*** Document segment ***

By Tom MortonDecember 7th 2016
Tom Morton

This is the last place. There is nowhere else to go.

For we have walked the jewelled beaches

at the feet of the final cliffs

of all Man's wanderings.

This is the last place

There is nowhere else to go.

From The Song Mt. Tamalpais Sings by Lew Welch

I am not lost. I know where I am. I am in Shetland.

Not ‘on’ Shetland. This was drummed into me by Rayleen, a former editor of The Shetland Post. Well, bellowed into me, at that time a fumbling know-all soothmoother reporter. A lot of those passed through the paper’s portals.

“You may be ON a boat,” she said, very loudly, on the single, entirely memorable occasion I submitted copy stating that someone was currently on Shetland. Or that the situation on Shetland had deteriorated. Or something. “Or you may be ON holiday. Or for all I know and care ON DRUGS. But as far as I can tell you are neither vacationing nor floating. Nor are you in some kind of pharmacological fugue. But you are currently IN SHETLAND, and don’t you forget it.”

And I never have forgotten. Tonight I am in the part of the Shetland Mainland called Ramnavine. In Quidawick, to be precise.

In Shetland. Need I mention that it is never ‘The Shetlands’? This is a singular place.

The walk, this November night, is from sea to sea, Aest Ayre to West, beach to beach, North Sea to Atlantic. The storm is gathering its forces in the sky, which is moon-blue behind heaving, shifting cloud. The wind is moving round from north west to south east, leaving the big, Atlantic waves crashing onto the West Ayre, over the stile and across 200 metres of field. I am not going there, not after dark. Rocks come hurtling through the shifting air on a night like this. It’s dangerous.

And this is nothing. Mild, compared to the hurricane that deposited a boulder on the roof of the Karaness lightkeeper’s house, on a clifftop 200 feet above the sea. A stone so big it took three men to move it. And that is a mere piece of nature’s tricksy bluster, compared to the tsunami, the ‘200-year-wave’ they say explains the line of sofa-sized rocks in a ragged line along those same cliffs.

Or it could be a 100-year-wave. In which case it’s overdue and might arrive tonight. Oh well. I’m ready. Pretty much,

Need I mention that it is never 'The Shetlands'? This is a singular place

Nothing, a mere breeze. Nevertheless I am wrapped up, be-hatted, Goretex-clad and engloved. For this little wander. You can’t be too careful. It’s cold, the wind reinforcing the chill, but not like the killing temperatures of January. I think of those who have died, overheated from a hall dance, walking in shirtsleeves, feeling the blessed relief, the drying sweat. Wandering too far, stumbling onto the weathered hill, taking a short cut home, or just wandering, waiting for the drink to wear off. Cooling, cooling until they go too far to ever come back, and the cold takes them. Lost.

I walk this route every night, hauled by one small, enthusiastic dog, pulling an old, large dying one. I am not lost. I am in the village which is my home. I know every inch of the track, the road, the path behind one beach, the Aest Ayre, where the waves are simply restless, waiting for the new direction of wind to pile them up in St Olaf’s Bay, into Quida Wick, Quida Bay, and then send great welts of water piling into the semi-circle of houses which includes our own.

*** End of Document segment ***
*** Dataset content ***

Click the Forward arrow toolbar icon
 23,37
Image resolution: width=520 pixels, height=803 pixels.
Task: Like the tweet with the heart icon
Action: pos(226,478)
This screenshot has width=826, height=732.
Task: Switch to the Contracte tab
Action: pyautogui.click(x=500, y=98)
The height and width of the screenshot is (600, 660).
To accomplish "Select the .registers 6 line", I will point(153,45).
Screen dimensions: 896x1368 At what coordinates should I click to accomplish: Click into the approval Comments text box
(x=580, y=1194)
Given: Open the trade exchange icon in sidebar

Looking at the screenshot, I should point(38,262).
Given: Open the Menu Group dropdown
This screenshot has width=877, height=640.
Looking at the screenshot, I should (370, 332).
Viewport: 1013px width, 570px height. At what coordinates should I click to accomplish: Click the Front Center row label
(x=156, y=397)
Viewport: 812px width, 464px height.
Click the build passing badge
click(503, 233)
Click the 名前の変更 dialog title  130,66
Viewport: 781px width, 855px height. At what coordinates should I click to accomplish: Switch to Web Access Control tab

*** End of Dataset content ***

> Tasks to complete
(a) In the essay about a night walk in Shetland, translate this sentence into Spanish: "Rocks come hurtling through the shifting air on a night like this."
(b) Write what comes next in the essay about a night walk in Shetland, picking up after its last sentence.

> Task-by-task results
(a) En una noche como esta, las rocas salen disparadas por el aire cambiante.

(b)
I pass the cemetery, built in an exact circle on a promontory of dry land within a tidal marsh. Birds, waders, love this place in autumn and spring. Redshanks, Lapwings, Sandpipers. Tonight, faintly in the sound of wind and wave, I can hear a lone Redwing, one of thousands migrating south at this time of year. They travel by night, seeking companionship in that sad, mournful keening. It’s one of the loneliest sounds in the world.

This is a very old graveyard, no longer used, but maintained carefully, like all Shetland cemeteries, because of its Pictish stones and Commonwealth war graves. Almost all Shetland cemeteries have war graves. The lost-at-sea, found on an island shore. Once, many years, ago, when we first came to Quidawick, I felt nervous walking past the long, close cropped grass pathway. Now, even the unearthly glint of two eyes, belonging to a cat sitting on the one of the gateposts, cannot frighten me. I know the cat. Raymond the fat tortoiseshell scourge of curlews and the rarer whimbrels. A nasty piece of work. I know these graves. There are no ghosts here.

I can hear a lone Redwing. One of the loneliest sounds in the world

But there are stories. And one it’s difficult, this blustery night, not to think of, as Raymond turns his brilliantly fluorescent gaze on us, and Dexter the Staffordshire-sheepdog strains, silently to get at him. Raymond and Dexter are not friends.

Her name was Katherine Jonesdochter (note the Icelandic, female-succession name) was strangled, and then burned in a vat of pitch, the last woman accused of witchcraft to suffer this horrific fate in Scotland. The sentence was carried out on the hill above Scalloway, Shetland’s old capital and now second to Lerwick in status and size. But Katherine was a Ramnavine woman, a poor soul who stood accused of ‘conversing, keeping company and lying with the deil’ over 40 years, regularly, especially ‘at Halloween and Holy Cross Day’, and seeing trowies, the strange, troll-like fairies of the north, dancing in the very kirkyard I walk past each night, and several times a day.

She was executed on 2 October 1616. On the 400th anniversary of her death, just a few weeks ago, I walked past the Quidawick graveyard as usual. On that occasion there wasn’t even a cat’s eyes to check my stride. Raymond had business elsewhere, destroying rare wildlife.

Tonight I pass Da Noost, the ancient Hanseatic trading post and former pub that is now a wildlife sanctuary, home to abandoned seals and otters. The great wooden pile of the St Rognvald Hotel, its windows pulsating with light and sound from the disco within. Steve Earle, Lynryd Skynyrd, Status Quo. There’s shouting and I can smell the fag-reek from the eternally exiled smokers.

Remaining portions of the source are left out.